**Texte cité**
____
« Ce qu’il faut de malheur, pour la moindre chanson » ! Depuis plus de dix ans, Vincent Desgré court les dancefloors avec ses vinyles de musiques françaises, francophones et curieuses, des années 60 et 90 « pourvu que le refrain soit en français ou que le producteur ait une tante née à Chambéry ». Chineur et passeur de vinyles via l’émission et les soirées Boum Bomo, Vincent, aka Aimé Jockey, nous raconte son difficile apprentissage du DJing : du sang, de la sueur et des larmes, pour quelques heures de félicité dans la danse et le plaisir !
Qu’est-ce qui t’a donné envie de devenir DJ ?
J’ai toujours aimé la musique, bien qu’il n’y ait pas de DJ ou de musicien dans mon entourage. Ma première passion a été le hip-hop français, et un jour j’ai découvert les Funky Saturday de DJ Pharoah. J’étais vraiment bouche bée de voir ce DJ manipuler des vinyles et passer tous ces styles chaleureux : funk, disco, musiques latines… J’ai acheté ma première platine fin 2007. Je n’y connaissais rien : je ne savais même pas qu’il fallait un ampli pour faire marcher des enceintes !
Vraiment ?
Pour l’anecdote, Sébastien d’AKA Records gérait alors une boutique rue Saint-Léonard et vendait aussi un peu de Hi-Fi. Il m’a proposé un kit complet platine/ampli/enceintes pour 250 euros. Seulement, quand il a voulu les brancher, ça n’a pas fonctionné. Ça l’a agacé, il m’a dit : « je te le vends pour dix euros et tu te débrouilles pour le réparer ». Arrivé chez moi, j’ai pris le temps de regarder : il fallait juste fixer le contrepoids du bras ! J’ai galéré à tout brancher, et à 18h50, j’avais fini mon installation, mais je n’avais aucun vinyle ! Ne voulant pas retourner en acheter chez Sébastien, de peur d’éveiller ses soupçons (rires), je suis allé chez un autre disquaire, deux minutes avant la fermeture, et j’ai chopé un vinyle des Whispers (groupe de funk des années 70, auteur de And the beat goes on, NDLR) dans un bac à trois balles.
____
**Données**
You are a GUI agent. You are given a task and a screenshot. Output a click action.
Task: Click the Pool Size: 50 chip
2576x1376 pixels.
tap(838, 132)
____
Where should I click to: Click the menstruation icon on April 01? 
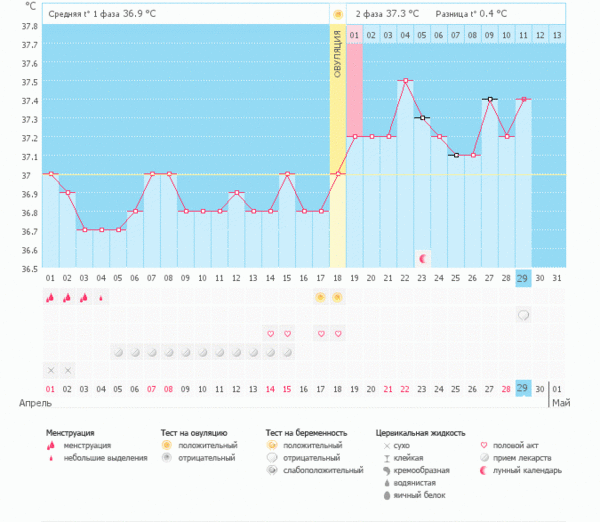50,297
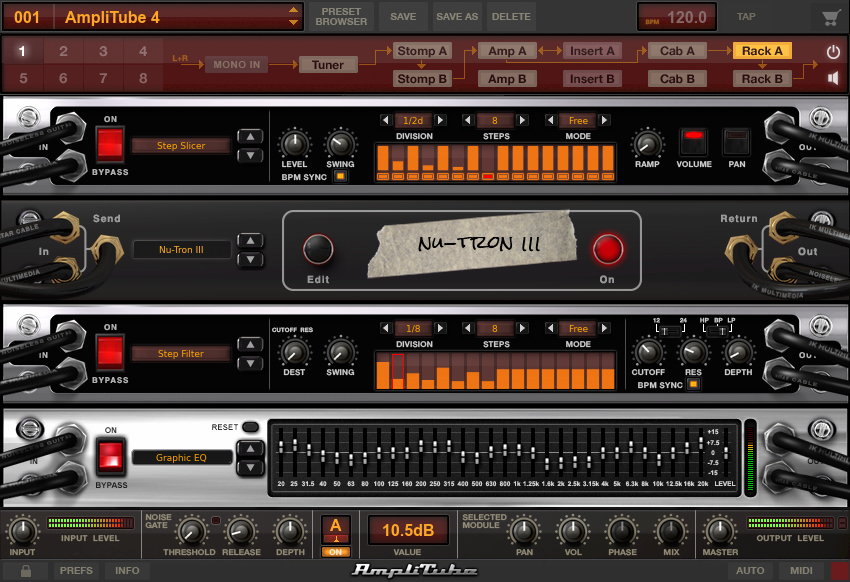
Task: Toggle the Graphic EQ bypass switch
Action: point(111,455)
____
**À faire**
- a) Dans l'entretien avec Vincent Desgré, à quel prix Sébastien lui a-t-il finalement vendu le kit platine/ampli/enceintes ?
- b) Poursuivez l'entretien avec Vincent Desgré à partir de sa dernière phrase.

**Résultats**
- a) Pour dix euros.

- b)
Quelles ont été les difficultés dans ta formation de DJ ?
La première a été la technique : comment enchaîner deux disques proprement, les caler au tempo… Le fait de mixer sur vinyle ne m’a évidemment pas aidé car une platine numérique fait – en partie – le job a ta place. Ça m’a demandé beaucoup de travail chez moi, tout seul, tous les jours. Au début, je réussissais une transition sur dix, puis deux, puis trois… et aujourd’hui je n’en rate qu’une sur dix !
Une autre difficulté ?
Supporter le regard des autres, ce que je n’avais pas tout anticipé ! C’était une torture : une personne qui ne dansait pas, ça signifiait que j’étais mauvais. Comme pour la technique, j’ai mis dix ans à me débarrasser de ce vieux démon.
Qu’est-ce qu’un bon mix ?
Un seul critère : si les gens dansent, le mix est réussi ! Dans un mariage, on va passer plein de tubes. Dans un bar, on peut varier les styles, les rythmes, les ambiances. Le club est plus codifié : on va construire un mix linéaire avec un tempo qui monte progressivement. Dans tous les cas, le plus important est de ressentir l’énergie du public. Au final, c’est lui qui choisit les disques. L’énergie est imperceptible, pourtant il faut la capter et au minimum la préserver, au mieux la décupler. Être un bon DJ, ce n’est pas passer que des bons morceaux, c’est passer le bon morceau au bon moment. Mais je me garderai bien de donner des leçons. Mixer, c’est comme tirer un penalty : avec l’expérience, on améliore sa technique, on résiste mieux à la pression, mais on n’est jamais sûr de mettre la balle au fond.
Un DJ est-il un musicien ?
Je ne suis pas musicien, mais j’imagine que ça y ressemble beaucoup. C’est un débat vieux comme le DJing, tu me pièges un peu (rires). Repose-moi la question dans 10 ans !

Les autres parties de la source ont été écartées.